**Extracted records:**
━━━━━━━━━━━━━━━━━━━━━━━━━━━━━━
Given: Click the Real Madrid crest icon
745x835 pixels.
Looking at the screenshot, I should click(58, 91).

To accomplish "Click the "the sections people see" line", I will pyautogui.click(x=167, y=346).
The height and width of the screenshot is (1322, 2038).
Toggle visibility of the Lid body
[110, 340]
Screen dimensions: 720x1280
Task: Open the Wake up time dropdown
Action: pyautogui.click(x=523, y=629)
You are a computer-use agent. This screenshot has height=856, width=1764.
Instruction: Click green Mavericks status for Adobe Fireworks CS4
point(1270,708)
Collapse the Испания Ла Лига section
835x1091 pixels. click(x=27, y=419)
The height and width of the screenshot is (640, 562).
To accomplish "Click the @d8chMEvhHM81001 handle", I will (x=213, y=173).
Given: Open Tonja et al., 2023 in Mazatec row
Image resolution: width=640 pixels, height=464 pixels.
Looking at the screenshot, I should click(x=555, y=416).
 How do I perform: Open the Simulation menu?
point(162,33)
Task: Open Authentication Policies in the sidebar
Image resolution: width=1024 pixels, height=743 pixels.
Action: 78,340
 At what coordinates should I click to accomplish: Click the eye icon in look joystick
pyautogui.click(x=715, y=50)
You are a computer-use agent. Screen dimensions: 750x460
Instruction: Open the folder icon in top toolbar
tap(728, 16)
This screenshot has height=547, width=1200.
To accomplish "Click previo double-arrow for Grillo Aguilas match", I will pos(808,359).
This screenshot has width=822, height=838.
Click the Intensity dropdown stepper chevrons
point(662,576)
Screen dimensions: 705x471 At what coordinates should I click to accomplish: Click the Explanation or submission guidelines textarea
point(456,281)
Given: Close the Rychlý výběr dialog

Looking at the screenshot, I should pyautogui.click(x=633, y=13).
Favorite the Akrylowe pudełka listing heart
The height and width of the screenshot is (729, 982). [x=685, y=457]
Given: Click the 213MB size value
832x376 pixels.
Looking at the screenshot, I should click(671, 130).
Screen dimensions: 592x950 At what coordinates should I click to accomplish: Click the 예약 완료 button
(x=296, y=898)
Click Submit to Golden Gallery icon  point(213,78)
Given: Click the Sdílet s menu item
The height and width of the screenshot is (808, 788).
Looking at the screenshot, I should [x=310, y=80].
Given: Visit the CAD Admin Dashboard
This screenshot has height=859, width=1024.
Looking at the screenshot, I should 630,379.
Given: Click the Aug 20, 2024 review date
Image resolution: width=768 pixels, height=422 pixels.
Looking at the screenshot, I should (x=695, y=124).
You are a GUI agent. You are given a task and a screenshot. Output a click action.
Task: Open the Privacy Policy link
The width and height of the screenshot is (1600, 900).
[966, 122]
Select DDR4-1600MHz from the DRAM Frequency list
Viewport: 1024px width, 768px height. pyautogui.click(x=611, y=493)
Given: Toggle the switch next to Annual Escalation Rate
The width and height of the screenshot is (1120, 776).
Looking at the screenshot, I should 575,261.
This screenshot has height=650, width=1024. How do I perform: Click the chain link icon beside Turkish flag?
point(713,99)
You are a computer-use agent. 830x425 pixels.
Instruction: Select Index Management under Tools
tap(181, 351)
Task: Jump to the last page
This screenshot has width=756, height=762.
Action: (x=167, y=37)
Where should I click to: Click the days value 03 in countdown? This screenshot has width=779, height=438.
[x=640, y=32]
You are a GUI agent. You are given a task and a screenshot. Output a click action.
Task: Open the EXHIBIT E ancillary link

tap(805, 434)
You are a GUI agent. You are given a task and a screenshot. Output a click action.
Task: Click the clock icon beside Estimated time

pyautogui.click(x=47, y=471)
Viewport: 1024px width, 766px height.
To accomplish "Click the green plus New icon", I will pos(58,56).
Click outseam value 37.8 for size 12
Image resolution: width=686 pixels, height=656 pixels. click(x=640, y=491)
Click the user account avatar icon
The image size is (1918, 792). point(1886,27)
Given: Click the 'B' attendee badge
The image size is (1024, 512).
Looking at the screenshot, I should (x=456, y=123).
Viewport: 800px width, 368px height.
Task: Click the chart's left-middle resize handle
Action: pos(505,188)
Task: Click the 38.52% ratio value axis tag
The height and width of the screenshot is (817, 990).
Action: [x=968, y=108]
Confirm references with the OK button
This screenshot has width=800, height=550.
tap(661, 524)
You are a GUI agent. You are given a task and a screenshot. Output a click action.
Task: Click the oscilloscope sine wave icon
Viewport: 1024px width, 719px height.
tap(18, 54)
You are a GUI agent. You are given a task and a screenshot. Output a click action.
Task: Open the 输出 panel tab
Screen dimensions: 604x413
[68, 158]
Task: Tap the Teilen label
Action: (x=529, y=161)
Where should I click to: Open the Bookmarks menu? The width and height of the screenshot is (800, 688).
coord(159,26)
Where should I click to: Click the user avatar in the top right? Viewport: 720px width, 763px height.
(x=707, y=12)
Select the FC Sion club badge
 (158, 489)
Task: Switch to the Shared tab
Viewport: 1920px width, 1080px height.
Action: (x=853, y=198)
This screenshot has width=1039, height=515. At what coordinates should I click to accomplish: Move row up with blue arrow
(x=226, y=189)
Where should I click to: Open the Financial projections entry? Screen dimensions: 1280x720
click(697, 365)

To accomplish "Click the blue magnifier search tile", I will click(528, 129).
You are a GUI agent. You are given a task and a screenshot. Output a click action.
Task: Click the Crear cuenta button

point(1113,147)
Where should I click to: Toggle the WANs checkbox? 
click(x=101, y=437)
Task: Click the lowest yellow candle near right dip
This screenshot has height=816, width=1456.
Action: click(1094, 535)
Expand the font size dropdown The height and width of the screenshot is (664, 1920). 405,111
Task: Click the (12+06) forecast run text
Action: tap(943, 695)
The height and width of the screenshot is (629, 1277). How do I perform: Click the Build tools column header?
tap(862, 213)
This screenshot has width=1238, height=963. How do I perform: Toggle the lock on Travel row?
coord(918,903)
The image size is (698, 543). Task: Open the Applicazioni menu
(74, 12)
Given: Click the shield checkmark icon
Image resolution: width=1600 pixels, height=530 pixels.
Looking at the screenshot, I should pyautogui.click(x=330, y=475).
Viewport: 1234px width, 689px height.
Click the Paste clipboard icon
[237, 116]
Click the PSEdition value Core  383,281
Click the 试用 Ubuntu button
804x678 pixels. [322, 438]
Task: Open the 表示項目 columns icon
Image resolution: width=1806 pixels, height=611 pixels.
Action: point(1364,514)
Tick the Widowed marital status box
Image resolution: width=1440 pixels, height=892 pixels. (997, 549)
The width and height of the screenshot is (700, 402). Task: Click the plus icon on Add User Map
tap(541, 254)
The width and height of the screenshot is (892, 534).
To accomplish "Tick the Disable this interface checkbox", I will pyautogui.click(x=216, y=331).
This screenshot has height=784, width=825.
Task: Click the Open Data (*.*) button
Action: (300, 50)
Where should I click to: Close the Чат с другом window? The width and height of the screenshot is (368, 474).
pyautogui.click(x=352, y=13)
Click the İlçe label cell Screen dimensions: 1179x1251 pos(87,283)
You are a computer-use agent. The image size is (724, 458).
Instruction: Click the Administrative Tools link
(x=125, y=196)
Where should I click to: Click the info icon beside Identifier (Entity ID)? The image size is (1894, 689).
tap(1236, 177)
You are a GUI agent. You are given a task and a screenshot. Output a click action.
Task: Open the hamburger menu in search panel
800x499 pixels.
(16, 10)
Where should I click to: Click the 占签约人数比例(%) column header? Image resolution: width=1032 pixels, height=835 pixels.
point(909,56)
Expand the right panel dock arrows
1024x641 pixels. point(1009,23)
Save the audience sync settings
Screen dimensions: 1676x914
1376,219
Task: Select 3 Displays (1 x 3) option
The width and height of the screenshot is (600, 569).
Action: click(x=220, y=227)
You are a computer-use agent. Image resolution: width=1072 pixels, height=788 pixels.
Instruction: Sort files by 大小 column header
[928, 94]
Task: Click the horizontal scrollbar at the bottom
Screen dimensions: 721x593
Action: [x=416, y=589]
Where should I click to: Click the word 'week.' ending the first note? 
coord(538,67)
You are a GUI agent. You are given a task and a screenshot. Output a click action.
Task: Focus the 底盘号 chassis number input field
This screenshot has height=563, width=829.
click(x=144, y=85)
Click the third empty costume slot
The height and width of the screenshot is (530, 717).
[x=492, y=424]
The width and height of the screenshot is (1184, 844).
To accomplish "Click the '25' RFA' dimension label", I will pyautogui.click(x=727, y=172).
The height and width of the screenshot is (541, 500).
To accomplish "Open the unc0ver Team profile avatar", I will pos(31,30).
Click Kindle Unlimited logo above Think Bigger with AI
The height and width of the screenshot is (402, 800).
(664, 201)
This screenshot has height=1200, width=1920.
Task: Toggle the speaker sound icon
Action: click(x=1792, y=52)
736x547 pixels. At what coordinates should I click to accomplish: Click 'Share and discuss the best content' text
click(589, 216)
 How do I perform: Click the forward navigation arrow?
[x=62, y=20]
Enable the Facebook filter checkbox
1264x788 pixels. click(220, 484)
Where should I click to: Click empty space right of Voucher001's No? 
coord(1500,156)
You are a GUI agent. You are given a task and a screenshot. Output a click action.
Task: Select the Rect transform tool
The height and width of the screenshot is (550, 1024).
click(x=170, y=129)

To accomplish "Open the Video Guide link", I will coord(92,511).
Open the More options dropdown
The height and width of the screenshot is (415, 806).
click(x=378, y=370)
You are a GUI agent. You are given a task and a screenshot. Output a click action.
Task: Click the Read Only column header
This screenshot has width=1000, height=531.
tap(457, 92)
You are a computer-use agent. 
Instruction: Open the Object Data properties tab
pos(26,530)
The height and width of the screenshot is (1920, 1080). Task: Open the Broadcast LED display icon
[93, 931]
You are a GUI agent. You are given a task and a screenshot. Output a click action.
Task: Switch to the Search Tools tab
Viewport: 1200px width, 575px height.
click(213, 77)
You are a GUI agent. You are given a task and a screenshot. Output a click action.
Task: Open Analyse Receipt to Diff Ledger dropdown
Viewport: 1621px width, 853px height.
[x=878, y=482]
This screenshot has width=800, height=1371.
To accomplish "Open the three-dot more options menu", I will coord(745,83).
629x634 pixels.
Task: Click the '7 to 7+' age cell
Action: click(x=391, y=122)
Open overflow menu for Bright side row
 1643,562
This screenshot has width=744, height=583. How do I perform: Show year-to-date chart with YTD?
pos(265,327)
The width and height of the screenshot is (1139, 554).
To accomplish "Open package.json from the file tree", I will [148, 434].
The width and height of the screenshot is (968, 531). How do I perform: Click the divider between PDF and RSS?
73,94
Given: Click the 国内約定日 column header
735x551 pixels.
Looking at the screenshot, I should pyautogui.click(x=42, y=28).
━━━━━━━━━━━━━━━━━━━━━━━━━━━━━━
**Work item:**
Return, line for line and unchanged, the data from its first line through the line containing "The height and width of the screenshot is (1322, 2038).".

**Expected output:**
Given: Click the Real Madrid crest icon
745x835 pixels.
Looking at the screenshot, I should click(58, 91).

To accomplish "Click the "the sections people see" line", I will pyautogui.click(x=167, y=346).
The height and width of the screenshot is (1322, 2038).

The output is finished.